2) There are intrinsically evil
things in the scholastic/philosophical sense of
evil as a deprivation of a good integral to its nature (e.g., a one-legged man; a two-legged chair; a rite of Mass without a proper offertory or reference to a acrificial priesthood; etc.).
The error inspiring opposition to +Williamson (and unwittingly to +Lefebvre, per the quote above), is the conflation of the two senses of "intrinsic," and improperly considering the former instead of the latter.
The SSPX, +Lefebvre, and +Williamson have always referred to the new Mass as intrinsically evil in this latter, philosophical sense (i.e., intrinsically evil as a deprivation of a good integral to the nature of a thing).

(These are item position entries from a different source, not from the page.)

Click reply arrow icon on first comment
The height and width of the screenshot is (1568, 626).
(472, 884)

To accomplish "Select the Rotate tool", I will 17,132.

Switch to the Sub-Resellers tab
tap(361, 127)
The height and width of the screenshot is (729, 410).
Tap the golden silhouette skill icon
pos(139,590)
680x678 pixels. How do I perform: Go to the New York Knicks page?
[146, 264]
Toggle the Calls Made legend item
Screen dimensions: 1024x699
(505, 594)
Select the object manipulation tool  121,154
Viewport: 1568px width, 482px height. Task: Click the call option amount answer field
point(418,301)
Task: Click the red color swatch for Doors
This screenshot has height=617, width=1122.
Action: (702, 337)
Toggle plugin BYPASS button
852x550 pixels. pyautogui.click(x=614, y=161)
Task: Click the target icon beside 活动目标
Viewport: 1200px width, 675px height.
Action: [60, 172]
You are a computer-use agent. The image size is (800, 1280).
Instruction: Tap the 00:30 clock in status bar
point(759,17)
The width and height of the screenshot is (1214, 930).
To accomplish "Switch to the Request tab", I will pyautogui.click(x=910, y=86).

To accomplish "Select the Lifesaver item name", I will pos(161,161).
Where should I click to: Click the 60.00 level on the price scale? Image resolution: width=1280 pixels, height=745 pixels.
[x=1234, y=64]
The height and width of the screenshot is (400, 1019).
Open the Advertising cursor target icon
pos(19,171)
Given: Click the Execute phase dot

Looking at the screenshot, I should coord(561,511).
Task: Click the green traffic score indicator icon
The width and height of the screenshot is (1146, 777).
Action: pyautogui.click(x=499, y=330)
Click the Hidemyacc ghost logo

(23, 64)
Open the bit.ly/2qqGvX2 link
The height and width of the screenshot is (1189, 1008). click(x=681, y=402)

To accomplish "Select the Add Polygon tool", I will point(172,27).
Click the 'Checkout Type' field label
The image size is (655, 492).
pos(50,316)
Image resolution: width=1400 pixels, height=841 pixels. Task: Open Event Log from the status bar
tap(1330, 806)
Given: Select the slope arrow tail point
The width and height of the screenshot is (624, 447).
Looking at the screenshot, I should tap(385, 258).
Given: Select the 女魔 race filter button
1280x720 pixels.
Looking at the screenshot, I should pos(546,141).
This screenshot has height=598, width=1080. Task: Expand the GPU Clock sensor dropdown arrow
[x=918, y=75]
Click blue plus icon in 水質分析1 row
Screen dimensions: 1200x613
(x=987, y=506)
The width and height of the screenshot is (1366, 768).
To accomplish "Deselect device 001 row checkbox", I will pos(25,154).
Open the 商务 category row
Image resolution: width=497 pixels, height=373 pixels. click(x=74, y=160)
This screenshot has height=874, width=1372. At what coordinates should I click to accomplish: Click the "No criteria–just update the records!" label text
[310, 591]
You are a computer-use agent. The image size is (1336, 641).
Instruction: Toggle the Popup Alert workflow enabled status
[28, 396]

Were it not so, +Lefebvre could not say that the ignorant (or those in necessity, per his cσncєnтrαтισn cαмρ analogy) can fulfill their Sunday obligation by attending it, since this would be tantamount to him saying that one can keep holy the Lord's day by commiting an intrinsically evil human act (i.e., a sin), which is preposterous.
Going back to Mahopac, we find +Williamson applying the same principle.
The problem seems to be that the simple faithful, not understanding the distinction between species of "intrinsic evil," rallied to defend a principle Lefebvre and Williamson never held (and scandalized upon learning this, as a result of many years of poor formation, choose to rally around their error, rather than correcting it). That it was foreseeable such would happen is why I say Williamson was guilty of a minor imprudence.
But the fact of the matter is that both Lefebvre and Williamson are perfectly correct, and if the Hewkonian/Pfeifferites fanned the flames of ignorance and sectarian partisanship to get (and keep) their movements going, the fault lies with the latter, and not the fformer.